------ Exercise text
Politics / US Military Mar 21, 2018 - 09:28 AM GMT

By: Richard_Mills

Politics

Si vis pacem, para bellum – From the Latin, “If you want peace, prepare for war.”

On March 1 Donald Trump announced that his Administration would implement a 25% tariff on all steel imports and a 10% duty on aluminum. President Trump initially said the tariffs would apply to all steel and aluminum exporters but a week later, facing pressure from Republican free-traders, temporarily excluded Mexico and Canada while NAFTA talks continue.

The tariffs were needed for national security reasons, argued Trump, based upon an investigation by the US Commerce Department which found in January that cheap foreign steel was indeed a threat to America:


The continued rising levels of imports of foreign steel threaten to impair the national security by placing the U.S. steel industry at substantial risk of displacing the basic oxygen furnace and other steelmaking capacity, and the related supply chain needed to produce steel for critical infrastructure and national defense. - US Commerce Department

The announcement caused an immediate drop in stock markets and a chorus of outcries from US trading partners, who said they would impose retaliatory tariffs on American exports and fight the trade restrictions at the World Trade Organization.

But they shouldn't have been surprised. During the election campaign Trump blasted China for a host of American economic ills including an artificially low exchange rate, dumping steel into the US market, and funnelling billions of dollars in subsidies to its steel mills.

Chinese steel companies, which produce half of the world's steel, have long been a target of US import duties, and the 25% tariff was clearly aimed at them. There are currently 169 antidumping and countervailing duty orders on steel, with 29 of them against China.

The largest exporter of steel to the US is Canada at around 17% of the total, or 5.5 billion tonnes in 2017, followed by South Korea, Mexico and Brazil. China exported 1.9 billion tonnes, although this number may be much higher, considering that China often flouts trade rules by sending steel and aluminum to the US through third countries.

Michael Stumo, CEO of the Coalition for a Prosperous America, points out in an op-ed that “While the United States once pioneered the world’s steel industry, it is now the largest importer of steel, importing nearly four times as much as its exports.” Stumo notes that the glut of steel being churned out by China has caused the loss of 50,000 US jobs since 2000, closed a number of key steel-making plants, and decimated steel used in electrical transformers where only one US producer remains.

The effects of the tariffs on the US economy and its trading partners are the subject of considerable debate right now, but to examine why Trump is doing it, we have to go beyond the economic headlines. In doing so, we find that the protection of steel and  aluminum, and the recent, long-overdue call for the domestic production of 35 strategic metals, is part of a greater plan to build up the American military to counter increasing threats from two historical adversaries: Russia and China.

The real reason for steel tariffs

“Our steel industry is in bad shape,” Trump tweeted. “IF YOU DON’T HAVE STEEL, YOU DON’T HAVE A COUNTRY!”
Trump is 100% correct. Although he could have taken it one step further, and said without steel, you don't have a military.

The Commerce Department has said the current US dependence on steel imports puts the country in a position where it would be unable to meet demands for national defense and critical industries in a national emergency. It would not have the legal authority to commandeer supplies, as it could within the US, points out Lawrence Solomon in an excellent piece from the National Post. In it, Solomon notes that during the Korean War President Harry Truman seized the US steel industry to maintain production for the war effort, and during World War II, citizens were asked to donate their automobile bumpers to make scrap steel.
------------
------ Excerpted data
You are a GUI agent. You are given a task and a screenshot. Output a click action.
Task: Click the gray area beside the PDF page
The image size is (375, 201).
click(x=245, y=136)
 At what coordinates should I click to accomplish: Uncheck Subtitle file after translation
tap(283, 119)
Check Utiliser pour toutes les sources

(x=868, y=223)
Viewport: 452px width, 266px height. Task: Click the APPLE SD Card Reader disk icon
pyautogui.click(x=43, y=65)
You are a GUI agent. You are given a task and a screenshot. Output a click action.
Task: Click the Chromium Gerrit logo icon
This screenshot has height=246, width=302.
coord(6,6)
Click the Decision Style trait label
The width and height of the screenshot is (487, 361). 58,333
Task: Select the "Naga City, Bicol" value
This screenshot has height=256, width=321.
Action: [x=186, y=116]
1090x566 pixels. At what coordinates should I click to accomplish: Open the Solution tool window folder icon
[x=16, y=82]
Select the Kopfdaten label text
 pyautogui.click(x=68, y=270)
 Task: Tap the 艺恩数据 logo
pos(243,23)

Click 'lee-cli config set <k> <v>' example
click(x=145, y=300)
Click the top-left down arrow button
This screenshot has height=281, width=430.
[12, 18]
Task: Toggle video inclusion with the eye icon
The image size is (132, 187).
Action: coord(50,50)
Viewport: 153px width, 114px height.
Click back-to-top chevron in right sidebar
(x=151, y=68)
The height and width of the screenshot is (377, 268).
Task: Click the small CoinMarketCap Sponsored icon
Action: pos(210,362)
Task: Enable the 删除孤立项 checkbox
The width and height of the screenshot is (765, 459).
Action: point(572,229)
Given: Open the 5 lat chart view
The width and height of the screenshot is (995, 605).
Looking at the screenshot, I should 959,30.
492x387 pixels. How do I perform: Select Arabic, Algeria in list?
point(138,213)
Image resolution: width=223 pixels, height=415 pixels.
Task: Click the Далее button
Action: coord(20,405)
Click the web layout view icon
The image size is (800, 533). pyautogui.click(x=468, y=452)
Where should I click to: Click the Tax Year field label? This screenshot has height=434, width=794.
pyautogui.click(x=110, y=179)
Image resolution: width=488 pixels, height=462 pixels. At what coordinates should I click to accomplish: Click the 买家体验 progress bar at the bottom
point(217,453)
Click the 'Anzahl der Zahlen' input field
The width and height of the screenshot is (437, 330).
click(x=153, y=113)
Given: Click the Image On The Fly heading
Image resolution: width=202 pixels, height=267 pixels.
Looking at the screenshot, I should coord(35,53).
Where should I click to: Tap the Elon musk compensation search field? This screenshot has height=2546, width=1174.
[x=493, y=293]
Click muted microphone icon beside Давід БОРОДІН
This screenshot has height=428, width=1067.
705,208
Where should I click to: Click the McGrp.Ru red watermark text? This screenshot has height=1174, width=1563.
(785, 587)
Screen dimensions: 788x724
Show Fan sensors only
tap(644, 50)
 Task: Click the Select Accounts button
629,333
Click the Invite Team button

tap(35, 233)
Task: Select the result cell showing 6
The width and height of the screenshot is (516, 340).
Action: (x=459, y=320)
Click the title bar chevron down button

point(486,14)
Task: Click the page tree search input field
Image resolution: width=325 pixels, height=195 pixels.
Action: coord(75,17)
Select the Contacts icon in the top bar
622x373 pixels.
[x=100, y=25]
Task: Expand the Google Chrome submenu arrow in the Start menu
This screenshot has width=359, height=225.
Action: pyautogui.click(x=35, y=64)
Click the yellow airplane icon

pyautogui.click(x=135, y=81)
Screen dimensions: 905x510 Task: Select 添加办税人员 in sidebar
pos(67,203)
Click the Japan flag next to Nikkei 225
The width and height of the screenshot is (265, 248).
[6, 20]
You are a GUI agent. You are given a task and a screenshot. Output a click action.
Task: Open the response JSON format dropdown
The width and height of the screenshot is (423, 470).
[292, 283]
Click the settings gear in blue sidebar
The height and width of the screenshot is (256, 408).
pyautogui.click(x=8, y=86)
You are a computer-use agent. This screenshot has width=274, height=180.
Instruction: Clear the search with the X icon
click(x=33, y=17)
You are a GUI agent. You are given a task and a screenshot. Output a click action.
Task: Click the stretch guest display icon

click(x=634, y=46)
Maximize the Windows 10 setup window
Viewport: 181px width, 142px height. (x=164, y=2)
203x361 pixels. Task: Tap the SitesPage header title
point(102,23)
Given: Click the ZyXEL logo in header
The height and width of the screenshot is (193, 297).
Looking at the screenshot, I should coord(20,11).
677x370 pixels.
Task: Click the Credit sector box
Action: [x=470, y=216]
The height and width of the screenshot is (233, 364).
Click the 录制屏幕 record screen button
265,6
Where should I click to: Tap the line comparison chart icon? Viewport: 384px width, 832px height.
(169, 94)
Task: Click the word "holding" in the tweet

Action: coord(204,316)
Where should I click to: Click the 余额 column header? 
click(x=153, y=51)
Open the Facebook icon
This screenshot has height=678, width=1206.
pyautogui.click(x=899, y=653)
------------
Actions to take:
[1] List the countries that the article on steel tariffs names as the largest exporters of steel to the US, in the order given.
[2] Answer these questions using the article on steel tariffs.
(a) What duty did the Administration say it would put on aluminum?
(b) How many of the antidumping and countervailing duty orders on steel are against China?
(c) Which president seized the US steel industry during the Korean War?
The material is separate from the article on steel tariffs.

Solutions to the exercise:
[1] Canada, South Korea, Mexico, Brazil

[2]
(a) 10%
(b) 29
(c) Harry Truman